Is this manual method really any better than the online Phonegap method? Reading around some other threads, it didn't necessarily seem to be the case. I exported to Phonegap and used the online service and the performance wasn't nearly as good compared to CocoonJS. I have no doubt that results may vary from game to game.
Maybe my poor performance was due to using text boxes in my Phonegap export, when I understand that's a big no no for performance... though, it didn't affect my CocoonJS performance. Spritefont plugin doesn't work for Cocoon currently, but maybe it would for Phonegap? I'll have to experiment with it more later I guess.
Phonegap has very poor performance. It becomes just a little better using the manual method and some tweaks like disabling some unused features, setting renderpriority to high and using an external audio player instead the C2 audio object.
I still use it simply (for testing purposes and waiting for something better) because it's the only wrapper that really works with 100% compatibility. No matter if you are using custom objects or behaviors, with phonegap what you see on desktop chrome is what you get also on android but with a barely acceptable framerate.
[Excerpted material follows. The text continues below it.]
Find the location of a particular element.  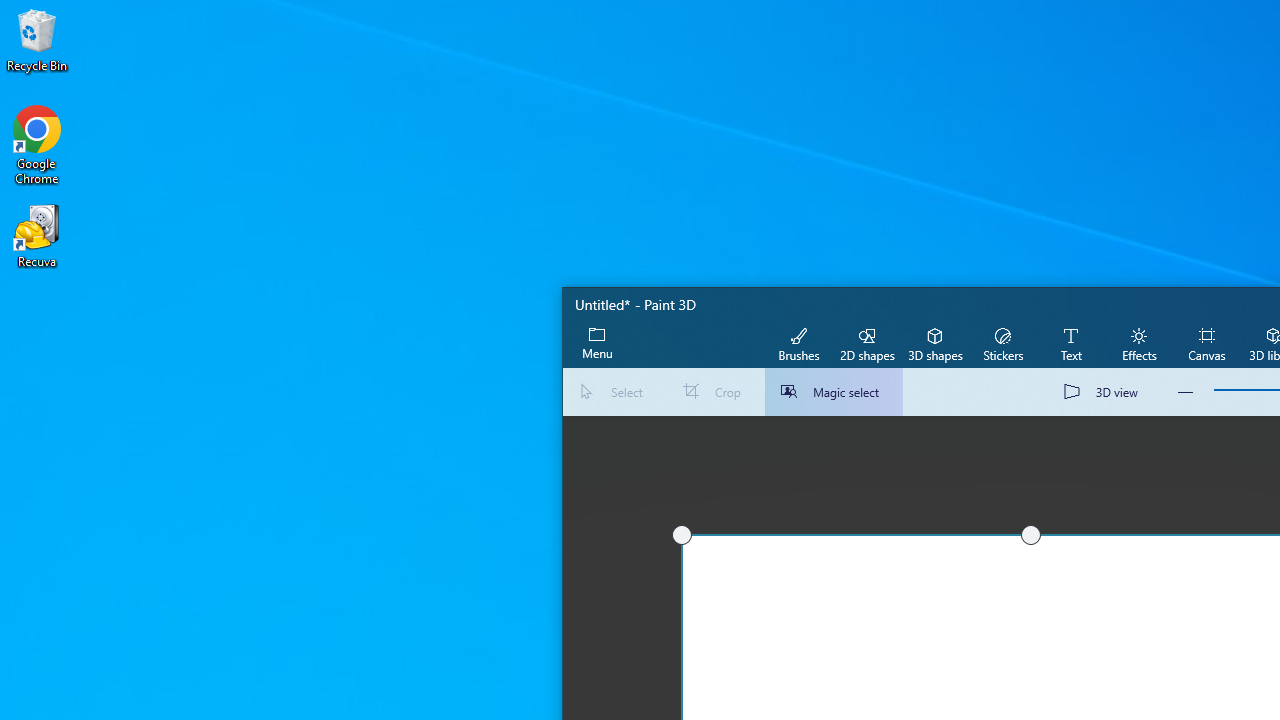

CocoonJS in its current status is unstable, eats a lot of RAM on the phone, lacks a lot of C2 advanced features and even some basic like accelerometer.
I know that Ludei is working hard on it but now it's not ready for production, hopefully it will be in the near future.
On the other side, I'll never release an app packed with Phonegap. Performance is ridicolous compared to native.
It may sound demotivating but my guess is that we'll never see complex HTML5 apps working at a decent speed on the current Android phone generation.